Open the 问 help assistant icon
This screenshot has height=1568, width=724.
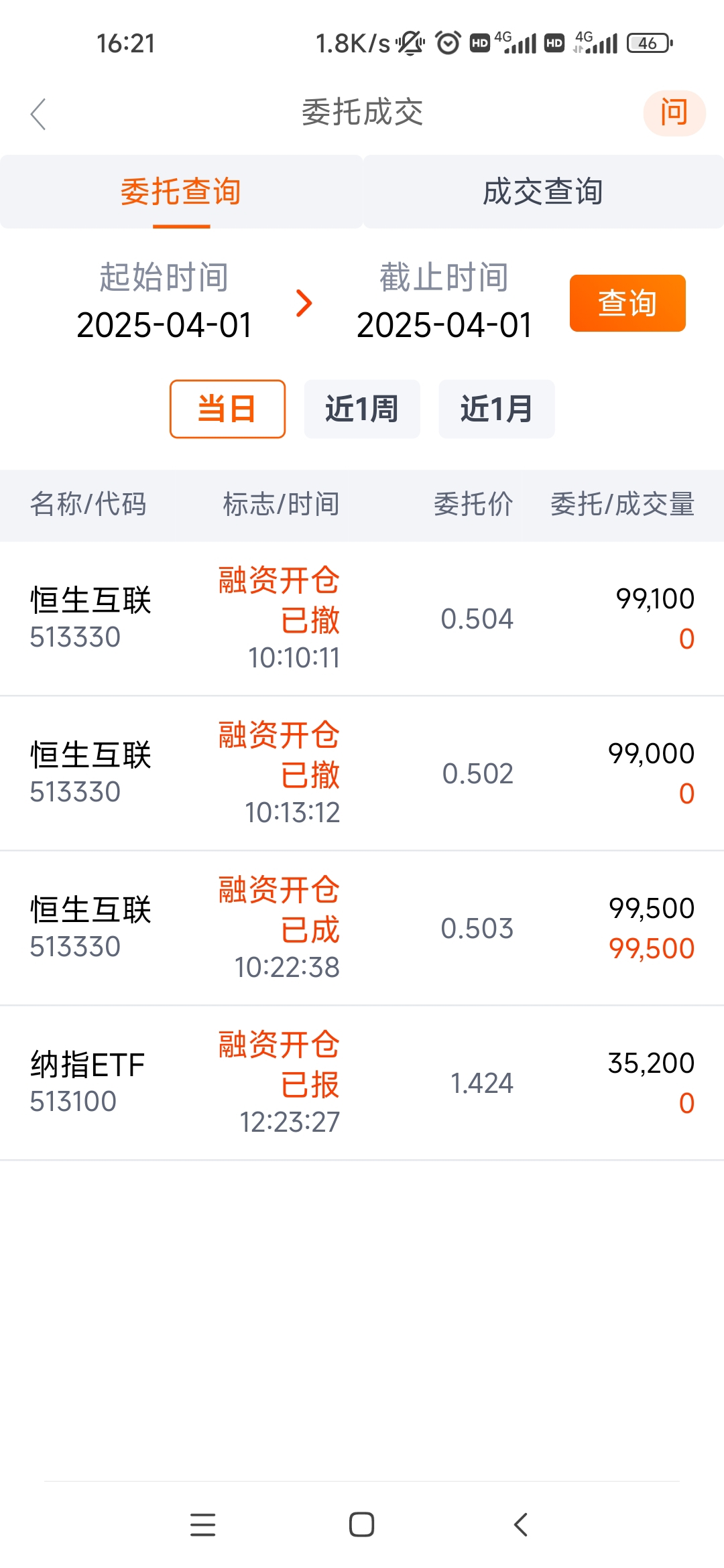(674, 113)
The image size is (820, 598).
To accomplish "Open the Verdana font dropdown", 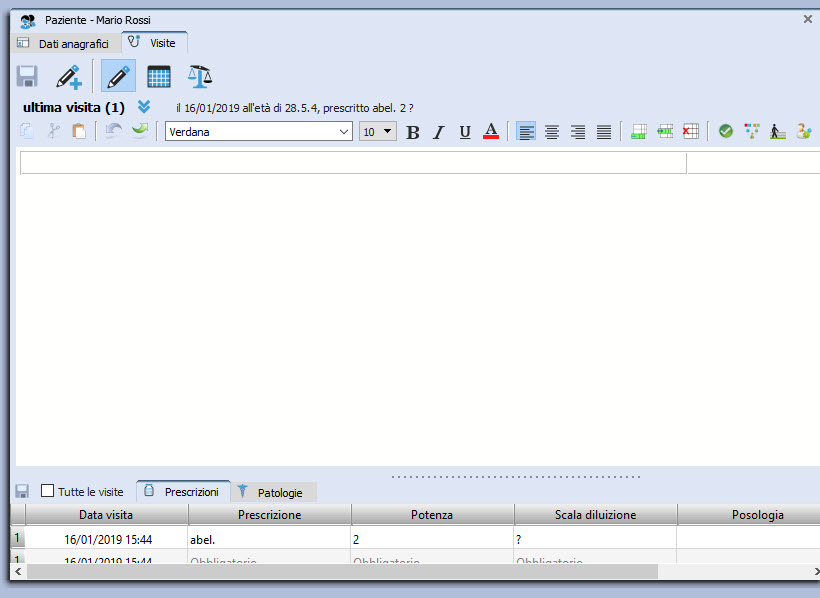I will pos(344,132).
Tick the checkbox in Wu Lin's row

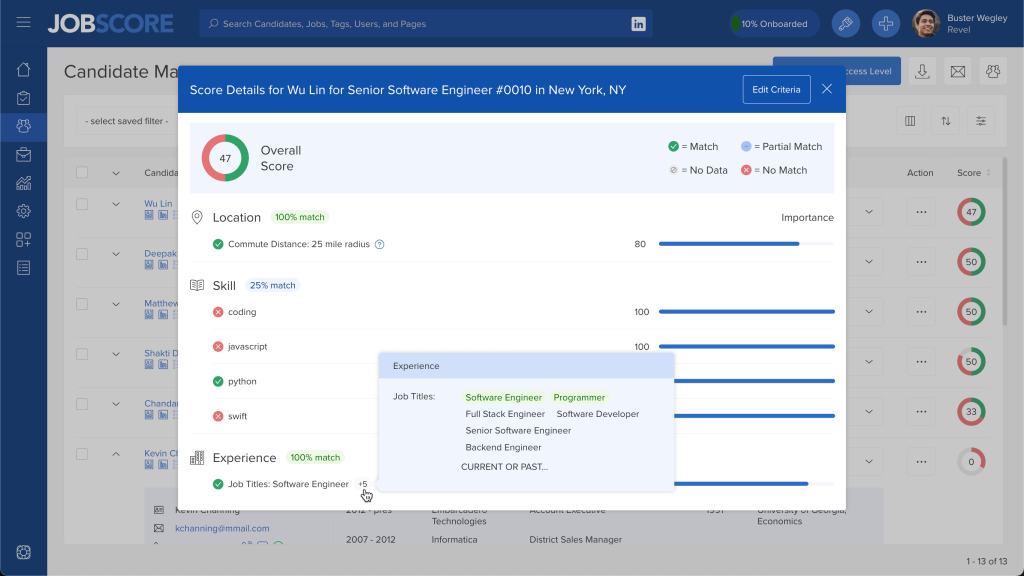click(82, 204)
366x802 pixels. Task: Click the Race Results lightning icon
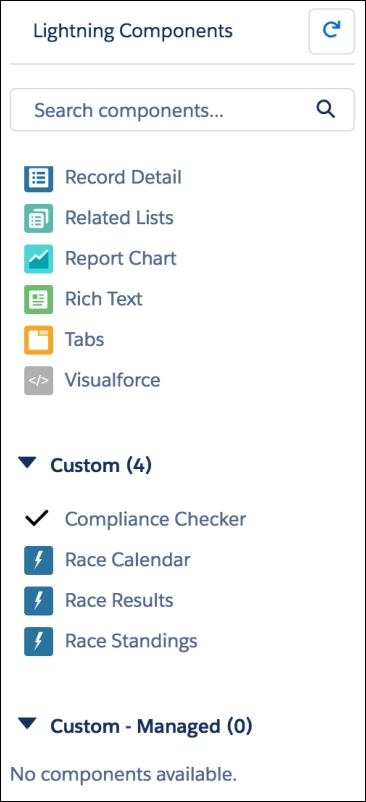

********************

From the line holding "Tick the checkbox in Wu Lin's row" through the last line of the material above, each line should be written out exactly, both included; omit the pictures.

▶ [WORKED SOLUTION]
Tick the checkbox in Wu Lin's row

click(82, 204)
366x802 pixels. Task: Click the Race Results lightning icon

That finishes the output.